Mulling things on my morning ramble with Storm, the family's mixed Lab.
Just draggin' ass this morning. It was already dawn until I got out the door with the meathead.
Last night got to be way too late. I stayed too long at the Chicago Outdoor Sports Show at the Stephens Convention Center in Rosemont.
By the time, I walked down to the CTA parking lot, then got on the road, the snow squalls were rolling hard enough to make driving much more than 40 mph hard. So it took more than two hours to drive home.
And it was a pain-in-the-ass drive. I finally stopped at Burger King for that 2-for-$5 deal on Whoppers. At my age, wolfing down a pair of Whoppers on the road at 10 p.m. is not the smartest thing.
May have been one reason I was draggin' ass this morning.
I heard one of the resident Eurasian-collared doves in a neighbor's maple. But I couldn't pick it out.
At least it was cold enough to wake me up. And certainly cold enough to stir Storm's inner Labness. The meathead was just wild this morning, flying through the dusting of snow on the ground.
When I reached the town pond, I couldn't believe it. Somebody had left a wooden, homemade shanty on the ice of the south old clay pit.
Apparently, it was somebody who knew what they were doing. It was set where I remember, from the informal mapping of both pits I did in the fall with Todd Carlander in his cartopper, it being on the drop toward the deepest hole.
All the same, I was surprised. The ice is thick enough to ice fish, but a heavy, wooden shanty might have been pushing it.
A faint sound, almost a murmur, came from the Canada geese on the lake to the west. That was it for wildlife.
I wonder if the hole they have been swimming open all winter finally froze up. Yesterday, it was down to a small area.

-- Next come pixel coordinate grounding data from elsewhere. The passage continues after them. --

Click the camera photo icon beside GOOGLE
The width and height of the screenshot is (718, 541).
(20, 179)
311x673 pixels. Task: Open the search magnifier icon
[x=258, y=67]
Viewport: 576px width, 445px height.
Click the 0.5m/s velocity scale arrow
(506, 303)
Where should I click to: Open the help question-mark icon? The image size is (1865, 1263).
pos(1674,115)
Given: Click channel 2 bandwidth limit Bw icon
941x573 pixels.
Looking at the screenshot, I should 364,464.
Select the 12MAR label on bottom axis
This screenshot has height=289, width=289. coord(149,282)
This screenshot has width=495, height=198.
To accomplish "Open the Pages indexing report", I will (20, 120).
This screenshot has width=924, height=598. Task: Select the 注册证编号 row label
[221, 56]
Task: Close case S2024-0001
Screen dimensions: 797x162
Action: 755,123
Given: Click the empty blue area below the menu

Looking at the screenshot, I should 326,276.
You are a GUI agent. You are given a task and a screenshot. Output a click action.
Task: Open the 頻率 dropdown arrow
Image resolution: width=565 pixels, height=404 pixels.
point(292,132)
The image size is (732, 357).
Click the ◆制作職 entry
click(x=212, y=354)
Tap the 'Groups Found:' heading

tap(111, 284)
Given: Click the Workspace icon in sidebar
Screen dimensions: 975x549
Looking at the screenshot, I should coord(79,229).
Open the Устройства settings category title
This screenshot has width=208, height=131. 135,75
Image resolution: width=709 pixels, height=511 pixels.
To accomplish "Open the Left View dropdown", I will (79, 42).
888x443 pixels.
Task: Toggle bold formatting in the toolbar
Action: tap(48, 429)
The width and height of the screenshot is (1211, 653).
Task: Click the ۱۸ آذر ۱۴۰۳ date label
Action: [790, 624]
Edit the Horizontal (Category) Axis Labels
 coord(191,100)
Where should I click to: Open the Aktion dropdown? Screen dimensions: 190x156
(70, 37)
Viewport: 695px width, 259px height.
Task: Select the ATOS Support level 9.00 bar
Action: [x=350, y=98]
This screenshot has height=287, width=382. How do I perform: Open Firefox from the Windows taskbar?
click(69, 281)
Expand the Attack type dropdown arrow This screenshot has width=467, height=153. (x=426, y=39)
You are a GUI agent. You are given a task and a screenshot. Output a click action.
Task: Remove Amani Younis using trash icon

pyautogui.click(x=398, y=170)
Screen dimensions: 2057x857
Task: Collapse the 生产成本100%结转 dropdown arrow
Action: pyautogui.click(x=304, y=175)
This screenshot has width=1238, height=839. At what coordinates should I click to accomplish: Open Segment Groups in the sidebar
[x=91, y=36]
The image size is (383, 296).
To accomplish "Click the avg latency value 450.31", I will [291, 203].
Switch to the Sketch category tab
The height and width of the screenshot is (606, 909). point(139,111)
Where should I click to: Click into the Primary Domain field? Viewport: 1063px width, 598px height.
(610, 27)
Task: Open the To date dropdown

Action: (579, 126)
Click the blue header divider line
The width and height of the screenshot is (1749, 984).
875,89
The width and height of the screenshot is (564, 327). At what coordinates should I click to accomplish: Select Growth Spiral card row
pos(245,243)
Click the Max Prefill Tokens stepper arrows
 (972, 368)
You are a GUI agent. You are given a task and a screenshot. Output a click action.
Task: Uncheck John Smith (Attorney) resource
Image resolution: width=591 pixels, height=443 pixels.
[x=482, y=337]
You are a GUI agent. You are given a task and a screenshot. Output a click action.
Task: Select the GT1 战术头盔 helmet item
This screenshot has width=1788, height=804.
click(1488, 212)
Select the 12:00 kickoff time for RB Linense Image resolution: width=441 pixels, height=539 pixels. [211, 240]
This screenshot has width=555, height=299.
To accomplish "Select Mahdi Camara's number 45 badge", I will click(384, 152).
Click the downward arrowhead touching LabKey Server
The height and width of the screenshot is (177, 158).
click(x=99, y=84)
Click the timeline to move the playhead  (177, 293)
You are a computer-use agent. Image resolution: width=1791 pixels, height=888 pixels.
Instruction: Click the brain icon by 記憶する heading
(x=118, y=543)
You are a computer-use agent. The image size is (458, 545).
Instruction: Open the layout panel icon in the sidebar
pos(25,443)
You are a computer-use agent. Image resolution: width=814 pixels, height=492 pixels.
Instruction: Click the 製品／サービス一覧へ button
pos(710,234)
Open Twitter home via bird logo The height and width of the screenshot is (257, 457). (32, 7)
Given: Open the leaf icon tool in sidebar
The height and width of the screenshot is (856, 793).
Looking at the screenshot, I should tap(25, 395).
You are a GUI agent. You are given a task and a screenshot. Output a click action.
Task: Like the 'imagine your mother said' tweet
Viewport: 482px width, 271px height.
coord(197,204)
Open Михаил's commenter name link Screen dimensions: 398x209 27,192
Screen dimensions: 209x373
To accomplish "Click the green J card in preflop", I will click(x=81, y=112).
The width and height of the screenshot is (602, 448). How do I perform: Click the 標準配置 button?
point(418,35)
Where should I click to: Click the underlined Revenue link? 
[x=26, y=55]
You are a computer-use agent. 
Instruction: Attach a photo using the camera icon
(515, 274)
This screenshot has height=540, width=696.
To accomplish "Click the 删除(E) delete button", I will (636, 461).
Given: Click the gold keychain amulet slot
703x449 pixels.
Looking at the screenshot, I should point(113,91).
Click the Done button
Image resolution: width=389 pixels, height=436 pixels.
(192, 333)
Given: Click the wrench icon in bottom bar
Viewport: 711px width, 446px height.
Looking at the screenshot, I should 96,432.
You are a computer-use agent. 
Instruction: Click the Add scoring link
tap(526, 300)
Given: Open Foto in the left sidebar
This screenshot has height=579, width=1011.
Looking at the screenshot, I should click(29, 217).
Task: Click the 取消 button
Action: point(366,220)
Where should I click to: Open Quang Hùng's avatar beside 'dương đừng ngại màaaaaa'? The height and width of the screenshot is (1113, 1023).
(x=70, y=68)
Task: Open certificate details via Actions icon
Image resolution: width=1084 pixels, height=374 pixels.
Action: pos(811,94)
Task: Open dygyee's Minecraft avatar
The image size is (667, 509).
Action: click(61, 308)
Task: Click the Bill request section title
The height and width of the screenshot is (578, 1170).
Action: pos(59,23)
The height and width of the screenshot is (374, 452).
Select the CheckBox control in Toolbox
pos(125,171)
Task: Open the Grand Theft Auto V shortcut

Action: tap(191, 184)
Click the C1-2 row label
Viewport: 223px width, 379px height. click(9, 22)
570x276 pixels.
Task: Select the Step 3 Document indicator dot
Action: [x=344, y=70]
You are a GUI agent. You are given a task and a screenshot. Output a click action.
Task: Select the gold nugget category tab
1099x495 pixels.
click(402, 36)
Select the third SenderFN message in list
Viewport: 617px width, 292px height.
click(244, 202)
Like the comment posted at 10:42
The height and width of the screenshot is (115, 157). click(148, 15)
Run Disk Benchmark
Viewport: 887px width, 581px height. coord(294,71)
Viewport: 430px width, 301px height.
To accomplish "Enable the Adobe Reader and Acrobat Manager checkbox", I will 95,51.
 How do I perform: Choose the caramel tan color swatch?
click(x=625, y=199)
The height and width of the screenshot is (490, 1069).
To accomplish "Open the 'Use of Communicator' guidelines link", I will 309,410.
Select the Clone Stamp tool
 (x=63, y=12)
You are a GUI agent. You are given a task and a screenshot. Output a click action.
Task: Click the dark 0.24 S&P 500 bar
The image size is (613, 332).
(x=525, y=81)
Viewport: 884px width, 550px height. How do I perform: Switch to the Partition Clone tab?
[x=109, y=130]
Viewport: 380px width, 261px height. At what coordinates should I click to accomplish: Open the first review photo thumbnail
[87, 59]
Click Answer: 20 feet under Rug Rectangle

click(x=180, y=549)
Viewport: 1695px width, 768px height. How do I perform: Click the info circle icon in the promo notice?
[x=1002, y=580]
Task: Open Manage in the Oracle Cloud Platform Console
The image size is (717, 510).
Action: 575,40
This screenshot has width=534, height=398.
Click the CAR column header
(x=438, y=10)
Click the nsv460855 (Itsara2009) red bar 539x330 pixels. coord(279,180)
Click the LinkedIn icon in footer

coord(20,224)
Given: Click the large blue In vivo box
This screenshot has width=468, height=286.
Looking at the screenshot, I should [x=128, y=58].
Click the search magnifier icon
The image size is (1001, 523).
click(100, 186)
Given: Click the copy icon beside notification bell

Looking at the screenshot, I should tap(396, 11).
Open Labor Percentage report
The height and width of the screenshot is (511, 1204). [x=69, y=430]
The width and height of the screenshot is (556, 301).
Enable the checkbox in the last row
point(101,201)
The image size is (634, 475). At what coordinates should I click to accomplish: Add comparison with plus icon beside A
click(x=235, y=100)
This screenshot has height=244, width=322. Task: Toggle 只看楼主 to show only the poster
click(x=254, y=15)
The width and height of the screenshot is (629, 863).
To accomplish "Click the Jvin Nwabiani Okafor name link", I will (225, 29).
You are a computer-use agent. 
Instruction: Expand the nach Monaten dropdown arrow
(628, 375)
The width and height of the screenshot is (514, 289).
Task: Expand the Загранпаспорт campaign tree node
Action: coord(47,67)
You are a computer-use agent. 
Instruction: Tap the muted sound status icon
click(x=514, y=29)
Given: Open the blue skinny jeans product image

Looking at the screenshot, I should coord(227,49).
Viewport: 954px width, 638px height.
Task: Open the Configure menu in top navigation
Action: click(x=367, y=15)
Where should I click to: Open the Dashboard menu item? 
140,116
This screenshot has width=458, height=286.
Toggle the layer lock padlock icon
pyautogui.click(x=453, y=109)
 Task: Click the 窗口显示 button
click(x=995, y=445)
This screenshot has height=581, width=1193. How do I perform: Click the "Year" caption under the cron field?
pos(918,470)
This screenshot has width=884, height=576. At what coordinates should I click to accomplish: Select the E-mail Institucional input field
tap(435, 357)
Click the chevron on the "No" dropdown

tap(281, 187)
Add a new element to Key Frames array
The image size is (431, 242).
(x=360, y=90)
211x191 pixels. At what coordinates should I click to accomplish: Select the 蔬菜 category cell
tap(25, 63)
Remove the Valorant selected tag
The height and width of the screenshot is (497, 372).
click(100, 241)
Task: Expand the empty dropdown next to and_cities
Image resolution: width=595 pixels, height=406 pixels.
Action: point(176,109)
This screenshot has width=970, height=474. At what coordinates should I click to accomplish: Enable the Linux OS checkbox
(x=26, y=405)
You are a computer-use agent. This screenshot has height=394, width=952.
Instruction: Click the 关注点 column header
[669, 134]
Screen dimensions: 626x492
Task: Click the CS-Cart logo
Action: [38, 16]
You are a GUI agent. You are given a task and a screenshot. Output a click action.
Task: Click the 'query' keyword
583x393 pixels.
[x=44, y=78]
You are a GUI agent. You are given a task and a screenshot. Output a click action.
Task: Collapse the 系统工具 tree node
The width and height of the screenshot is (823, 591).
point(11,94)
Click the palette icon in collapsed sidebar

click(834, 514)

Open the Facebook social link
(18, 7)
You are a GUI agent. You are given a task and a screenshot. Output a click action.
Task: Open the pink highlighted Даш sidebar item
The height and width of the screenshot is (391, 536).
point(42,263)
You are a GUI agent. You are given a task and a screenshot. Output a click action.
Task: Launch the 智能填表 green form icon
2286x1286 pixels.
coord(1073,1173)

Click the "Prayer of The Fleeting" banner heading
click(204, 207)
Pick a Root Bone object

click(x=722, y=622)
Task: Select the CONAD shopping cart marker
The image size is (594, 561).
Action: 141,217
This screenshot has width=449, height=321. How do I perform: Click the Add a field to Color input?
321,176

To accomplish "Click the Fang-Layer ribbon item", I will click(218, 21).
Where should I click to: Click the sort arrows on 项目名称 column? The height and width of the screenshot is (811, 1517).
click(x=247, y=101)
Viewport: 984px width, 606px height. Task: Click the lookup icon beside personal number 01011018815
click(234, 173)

The bank clock had 9 degrees. My thermometer behind the garage had 5.
Cold enough to notice.
Another long day and night coming. Off this afternoon to the new Chicagoland Fishing, Travel & Outdoor Expo at the Schaumburg Convention Center.
On my account, the snow squalls can hang tight to the Chicago lakefront or stay in Indiana tonight, anywhere other than bouncing around the Tri-State.